所有导致血流流动通道受阻的因素均可引起梗阻性休克,根据梗阻的部位可分为心外和心内梗阻性休克。心外梗阻性休克常见于心包缩窄/填塞、腔静脉梗阻、肺动脉栓塞/非栓塞性急性肺动脉高压、主动脉夹层、张力性气胸等;心内梗阻性休克常见于瓣膜狭窄、心室流出道梗阻等。梗阻性休克的血流动力学特点为“低排高阻”,其在所有休克类型中所占比例最低,但产生的血流动力学改变最为急剧,危害也最大,通常需要快速明确梗阻的部位并解除梗阻。需要强调的是,心包填塞以及瓣膜狭窄等常被误认为心源性休克,但其本质并非泵功能衰竭,治疗上也与泵功能衰竭明显不同,因此已不再被认为是心源性休克。随着重症心脏超声的应用,更多类型的梗阻性休克在不断修正完善。以动态流出道梗阻为例,其病理生理过程为低血容量或心肌收缩力过强等诱因导致二尖瓣前叶在收缩期前向运动,因此形成左室流出道梗阻。此时如果贸然给予正性肌力药物,非但不能缓解休克,反而会进一步加重;而通过液体治疗纠正低血容量能够改善休克,但此时治疗的位点并不在低血容量休克,而是流出道梗阻[15]。由此可见,梗阻性休克的根本治疗是梗阻的解除,如心包填塞/瓣膜狭窄的外科治疗、肺栓塞的溶栓治疗等。

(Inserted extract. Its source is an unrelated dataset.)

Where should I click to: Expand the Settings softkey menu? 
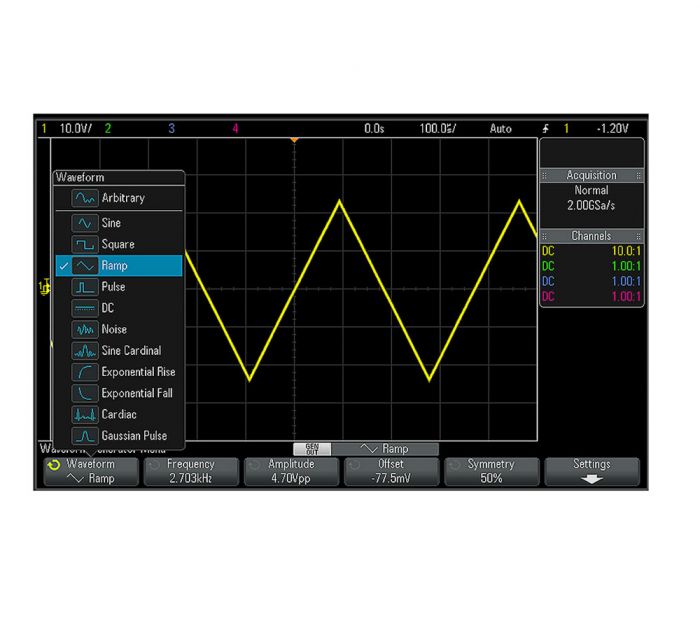click(x=591, y=471)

心源性休克的发生机制为心脏泵功能衰竭,心肌梗死、爆发性心肌炎、严重心律失常等均可引起。心源性休克的血流动力学特点为“低排高阻”,但左右心室衰竭引起的心源性休克会出现不同的病理生理改变,血流动力学参数也会表现出明显的局限性。冠状动脉左主干或前降支梗阻引起的左室前壁心肌梗死是心源性休克最常见的病因,多表现为左心室前负荷增加及肺循环淤血;而右心衰竭引起的心源性休克则以右心室前负荷增加、体循环淤血为特点,但因为右心输出量不足,左心室前负荷则处于不足状态。病因治疗同样是心源性休克治疗的重中之重,如冠状动脉血管的再通,心律失常的纠正等。但对于爆发性心肌炎患者,由于其自限性的特点且无有效的病因治疗方法,生命支持治疗显得尤为重要;随着以体外膜氧合为代表的机械性循环辅助装置越来越多走入临床实践,爆发性心肌炎引起的心源性休克的生存率得到显著提高[16]。
依据血流动力学特点的休克分型已经得到广泛认同。但对于临床重症,通常并非只存在一种休克,而是合并存在两种甚至3种休克类型。例如,感染性休克属于分布性休克,但进行液体复苏前因静脉扩张往往表现出明显的低血容量。另外,感染性休克时可引起严重的心肌抑制,合并心源性休克的例子并不少见。再如,典型的心源性休克表现为心室容量负荷的增加,然而在发生休克前很多患者常接受积极的利尿治疗,因此可能合并存在一定程度的低血容量。最后,任何原因的休克均会引起冠状动脉灌注压的下降,从而导致心肌缺血及心功能障碍。因此,对于临床休克患者应避免仅从单一的角度去评估休克类型,而忽略了混合性休克的可能性。
随着血流动力学理论及认知内涵的发展,我们对于休克的评估与认识不断深入,更加贴近真实的病理生理过程。在此基础上,中国的重症医学专家们尝试提出休克的中国定义,同时对于休克分型有了新的思考。这些再认知的过程帮助我们更好地理解休克、评估休克、管理休克。尽管如此,对于休克未来仍有广阔的探索空间,而认知的改变必然带来休克理念的进步,使更多的临床休克患者从中获益。